3. Create a communications plan
In the case of disaster, it’s critical to keep staff, suppliers, business partners, stakeholders, and customers informed of your responses and actions via a thoughtful and efficient communications plan.
As a first step, we recommend defining clearly articulated communications roles. If you’re a small team, you’ll likely appoint just one person (often the business owner, though it’s wise to also identify a back up) to be in charge of all disaster/recovery communications. Within a larger organization, there may be a larger comms team assembled with a variety of disaster-related roles.
When developing a communications plan, consider using a few possible disaster examples, such as:
- Example #1: Building fire. In the case of fire/fire damage, you’ve assigned the maintenance supervisor with the responsibility of notifying the CEO. CEO then triggers a cascade of communications to be disseminated to staff.
- Example #2: Natural disaster (e.g. hurricane). In this case, daily operations will likely need to be moved to another location. Assign a POC to ensure customers are communicated with and know how to get in touch regarding questions/concerns.
- Example #3: Data breach. Your communication plan should include both the required regulatory communications (example of GDPR) and appropriate PR communications to assure stakeholders and customers of the actions you are taking to protect them.
Finally, create a task list using a who/what/when format along with the audiences that should be contacted. Messaging about the situation should be honest and clear, outline consequences, and highlight the action steps you’re taking in response. Ensure your plan can be implemented without delay by preparing templates for press releases, website notifications, emails, and social media.
4. Develop a data backup and recovery plan
For an IT DRP, these three elements should be addressed:
- Emergency response procedures: Outline of the appropriate emergency responses to a fire, natural disaster, or any other activities in order to protect lives and limit damages.
- Backup operations procedures: Steps to ensure that essential data processing operational tasks can be conducted after the disruption.
- Recovery actions procedures: Steps to facilitate the rapid restoration of a data processing system following a disaster.
Following the identification of a disaster recovery incident, having a documented set of procedures will help carry out the disaster recovery strategy.
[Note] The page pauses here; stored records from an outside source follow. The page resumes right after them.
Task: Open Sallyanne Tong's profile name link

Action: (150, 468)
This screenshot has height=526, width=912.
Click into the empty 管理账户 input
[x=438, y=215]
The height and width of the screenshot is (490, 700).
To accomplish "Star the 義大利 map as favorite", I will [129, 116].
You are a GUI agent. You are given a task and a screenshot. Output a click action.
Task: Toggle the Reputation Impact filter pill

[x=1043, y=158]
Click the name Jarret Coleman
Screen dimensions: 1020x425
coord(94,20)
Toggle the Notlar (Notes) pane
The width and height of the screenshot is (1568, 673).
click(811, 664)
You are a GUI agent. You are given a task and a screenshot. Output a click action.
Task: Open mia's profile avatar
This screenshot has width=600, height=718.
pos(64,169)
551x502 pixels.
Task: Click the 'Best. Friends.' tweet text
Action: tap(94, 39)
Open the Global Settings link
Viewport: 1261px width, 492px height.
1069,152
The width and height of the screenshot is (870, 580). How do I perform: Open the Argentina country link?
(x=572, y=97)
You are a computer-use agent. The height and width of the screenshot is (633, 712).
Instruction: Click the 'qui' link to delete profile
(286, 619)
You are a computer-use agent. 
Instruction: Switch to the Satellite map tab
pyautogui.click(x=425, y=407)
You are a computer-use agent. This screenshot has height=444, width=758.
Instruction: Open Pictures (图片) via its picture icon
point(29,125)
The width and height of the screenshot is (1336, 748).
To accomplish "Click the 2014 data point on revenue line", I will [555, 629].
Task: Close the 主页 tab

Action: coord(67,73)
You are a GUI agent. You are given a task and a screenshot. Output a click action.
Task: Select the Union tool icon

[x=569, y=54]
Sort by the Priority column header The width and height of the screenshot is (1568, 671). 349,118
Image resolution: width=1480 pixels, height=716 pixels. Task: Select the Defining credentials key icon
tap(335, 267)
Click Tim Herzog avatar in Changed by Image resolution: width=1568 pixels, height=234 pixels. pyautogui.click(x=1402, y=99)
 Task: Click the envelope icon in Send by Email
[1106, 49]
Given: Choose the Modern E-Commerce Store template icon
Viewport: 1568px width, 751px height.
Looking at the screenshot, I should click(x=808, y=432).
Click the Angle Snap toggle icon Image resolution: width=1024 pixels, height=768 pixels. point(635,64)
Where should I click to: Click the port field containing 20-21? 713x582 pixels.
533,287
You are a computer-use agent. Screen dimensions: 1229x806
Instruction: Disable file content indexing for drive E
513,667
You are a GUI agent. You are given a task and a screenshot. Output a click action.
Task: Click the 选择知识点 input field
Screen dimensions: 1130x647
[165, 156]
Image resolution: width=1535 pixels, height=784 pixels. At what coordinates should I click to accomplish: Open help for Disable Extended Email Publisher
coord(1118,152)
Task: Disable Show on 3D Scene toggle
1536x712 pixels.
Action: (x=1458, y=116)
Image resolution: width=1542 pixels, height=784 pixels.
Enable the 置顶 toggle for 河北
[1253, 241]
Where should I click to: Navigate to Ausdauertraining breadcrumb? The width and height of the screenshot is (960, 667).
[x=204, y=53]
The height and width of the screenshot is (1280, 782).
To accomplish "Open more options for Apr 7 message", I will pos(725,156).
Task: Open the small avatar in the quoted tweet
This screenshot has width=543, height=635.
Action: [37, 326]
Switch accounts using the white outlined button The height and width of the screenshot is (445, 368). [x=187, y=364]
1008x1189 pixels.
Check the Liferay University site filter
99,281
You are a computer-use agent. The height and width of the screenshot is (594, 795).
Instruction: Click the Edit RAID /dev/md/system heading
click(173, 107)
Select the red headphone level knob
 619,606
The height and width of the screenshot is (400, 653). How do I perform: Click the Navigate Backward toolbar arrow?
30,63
The DRP should be in accordance with the already established RTO and RPO standards. Both automated and manual processes should be neatly documented for maximum efficiency of the DRP.
It’s critical that at the end of the disaster recovery procedure, all recovered data should be in operational state.
The extent of the appropriate IT DRP for your enterprise will depend on your BIA (Business Impact Analysis). It might be one of the following:
- Pilot light: A small implementation in another region that can be easily spun up to take full production traffic.
- Cold site: Backup region has sufficient resources when one region goes offline. All backups from the primary region are replicated to the cold site.
- Warm site: Backup region has infrastructure setup and configured in offline state. Frequent replications going back and forth in a larger implementation.
- Hot site: Both regions may serve the same amount of traffic, but each region has sufficient resources so if one region goes offline, the other region can take all the traffic seamlessly.
As organizations review the options for a given application as well as the impact of cost and budget, it is common for the IT DRP to be updated and changed over time.
5. Plan, test, repeat
Once you’ve developed an IT DRP, we highly recommend testing it out. Simulate a breach or a natural disaster to ensure your plan has no gaps and your team is ready to address any issue. The secret to a strong IT DRP lies in regular reviews and updates, especially when hiring new people, connecting with new suppliers, or expanding to new locations. Ensure that essential data and contact details are always up-to-date.